Understanding the genetic elements that lead to loss of regulatory T cell function in autoimmunity requires a foundational understanding of Treg function in a homeostatic environment. Control of Treg lineage and stability often revolve around the transcription factor FOXP3, although FOXP3 activity only accounts for a part of all Treg signature gene expression. Recent evidence has shown that FOXP3 expression and activity is tightly controlled through many different cis- and trans-regulatory factors including enhancer regions, transcription factor complexes, and epigenetic modifications. In turn, these regulatory factors can be influenced by the surrounding tissue environment, allowing for tight control of tolerance in healthy individuals. Thus, ultimate Treg function is a matter of both nature and nurture.

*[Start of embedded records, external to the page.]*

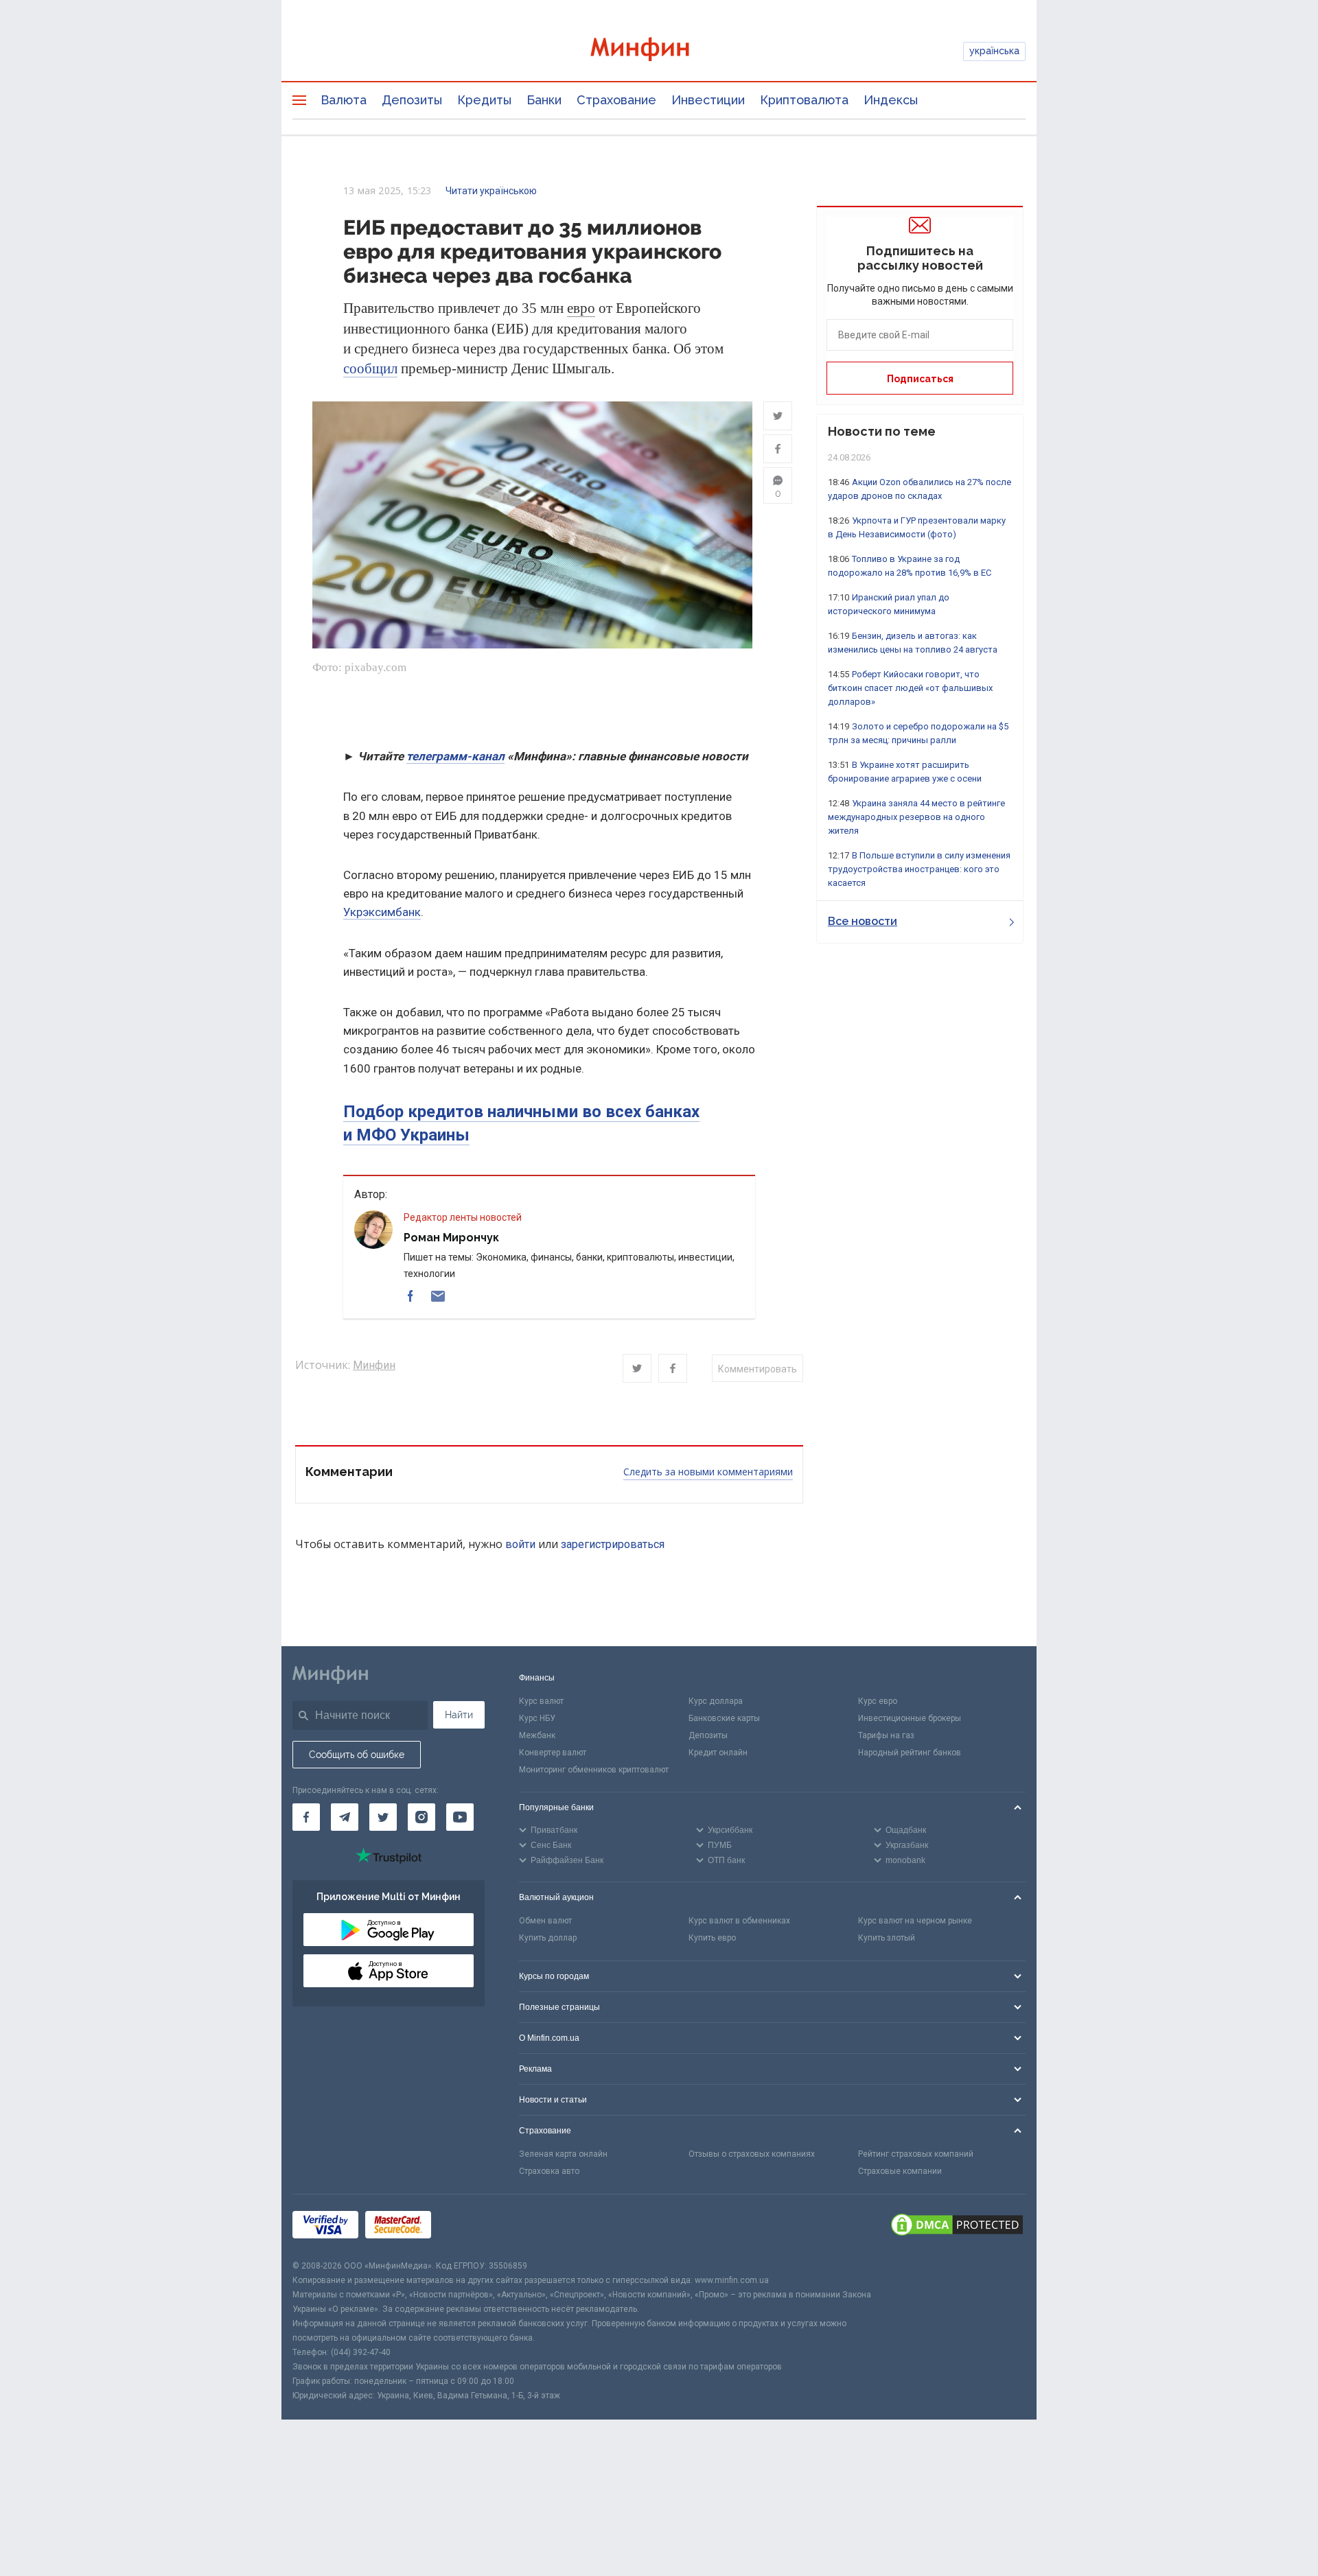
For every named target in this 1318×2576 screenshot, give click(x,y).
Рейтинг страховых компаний (915, 2154)
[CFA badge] (468, 2226)
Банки (544, 100)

Genetic mutations leading to IPEX syndrome and polygenetic autoimmune susceptibilities revealed through GWAS analyses (911) converge on several pathways crucial to Treg stability and function and imply their dysregulation during autoimmunity. The dysregulation can be caused by mutations in FOXP3 itself, mutations in Treg functional genes, or SNPs that affect regulatory elements such as enhancer regions or genes critical for proper Treg function. In addition, transcription factor complexes that associate with CNS regions of FOXP3, are another component that give Tregs a ‘manual’ for how they should function in maintaining immune tolerance. However, this so-called manual often becomes distorted or destroyed during pathological autoimmunity, which might be attributed to chronic inflammation present in the tissue environment.

We know that Tregs are poised to interact with their environment and to make functional changes in response to seemingly minute alterations; especially compared to their effector T cell counterparts. The ability for a lymphoid resident Treg to undergo transcriptional reprogramming in order to become a tissue Treg is only one example of such functional changes. Additional evidence can be found in the sensitivity Tregs have to IL-2 in their surrounding environment, and the ability of Tregs to utilize unique metabolites (237239). The idea that Tregs are influenced by their environment is not novel; however, there is growing appreciation that the environment or so-called ‘nurture’ can impose permanent changes in Treg nature.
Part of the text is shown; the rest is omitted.